§ Written instruction
Give the records from the line containing "Click the zoom percentage field showing 50%" through the end of the records as a two-column CSV with the columns request and location, one row per request. Put each value in one quoted field with line breaks turned into spaces, and leave the pictures out.

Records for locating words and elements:
[BEGIN]

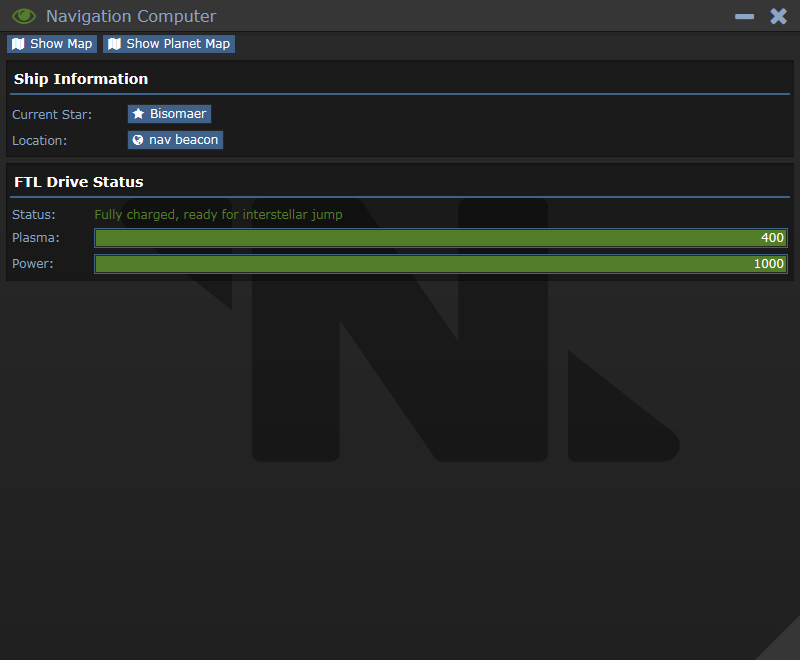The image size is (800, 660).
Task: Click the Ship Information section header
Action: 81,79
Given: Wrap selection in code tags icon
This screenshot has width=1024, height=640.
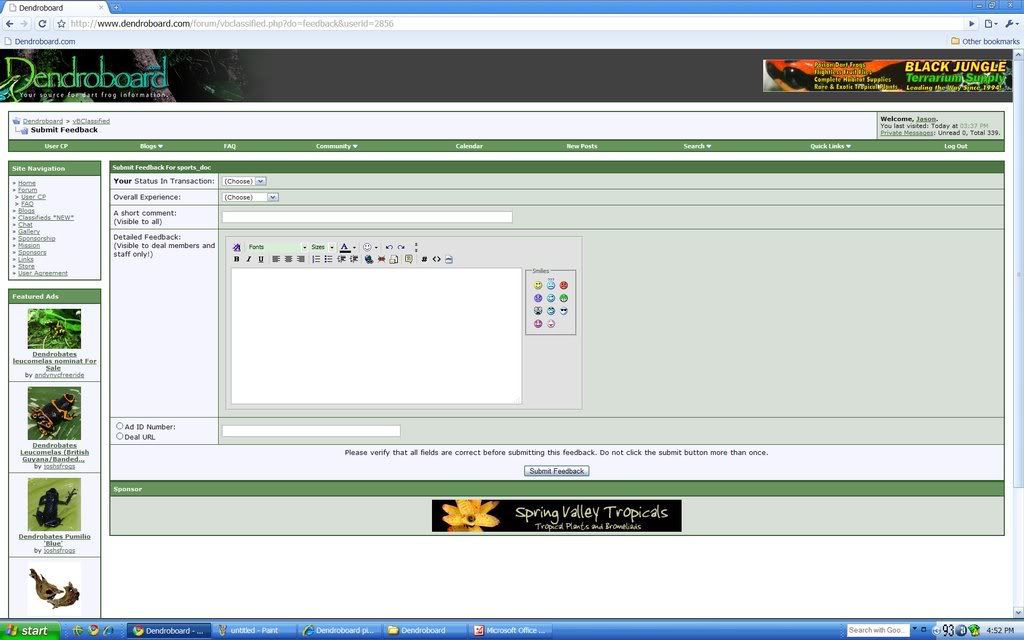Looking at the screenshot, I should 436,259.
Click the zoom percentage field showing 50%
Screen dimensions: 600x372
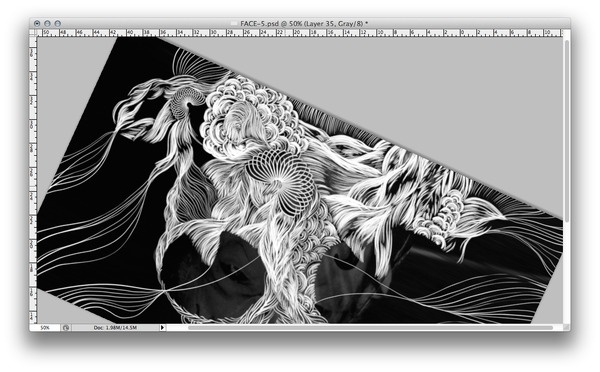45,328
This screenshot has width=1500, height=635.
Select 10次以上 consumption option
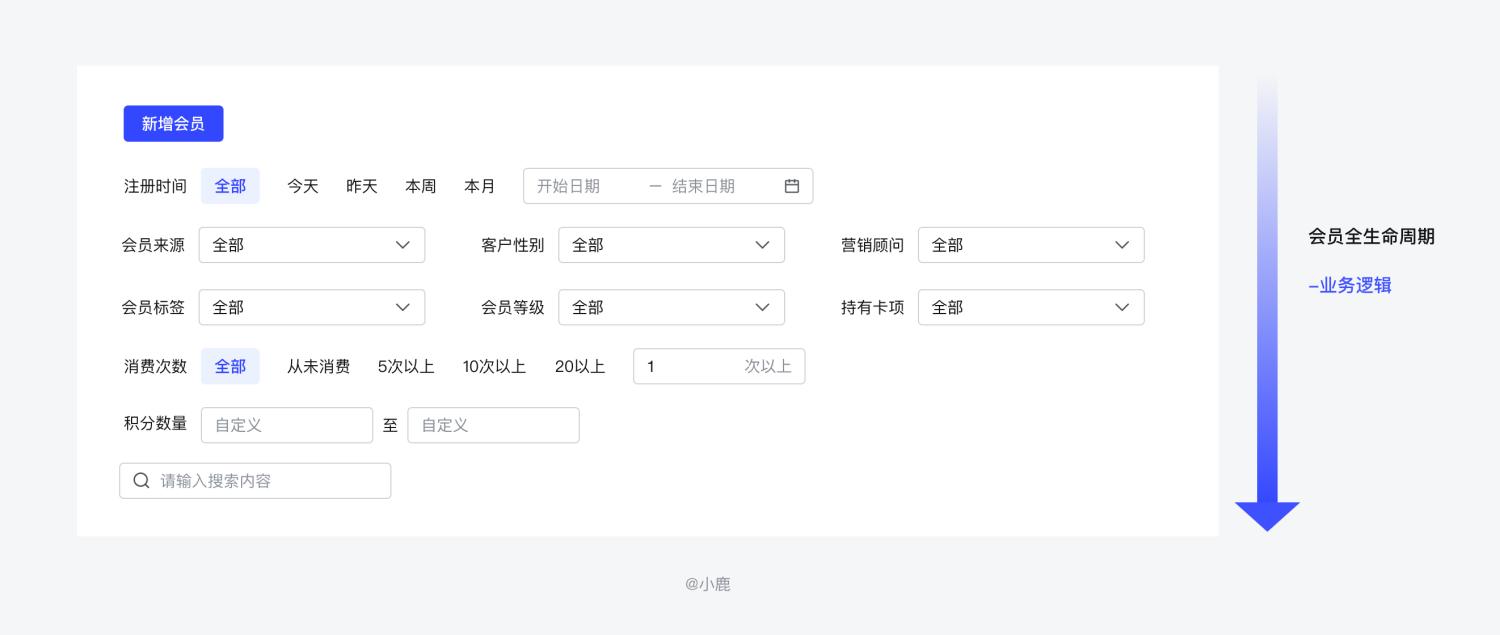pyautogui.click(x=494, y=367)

[END]

§ Task answer
request,location
"Click the zoom percentage field showing 50% Screen dimensions: 600x372","45,328"
"This screenshot has width=1500, height=635. Select 10次以上 consumption option","pyautogui.click(x=494, y=367)"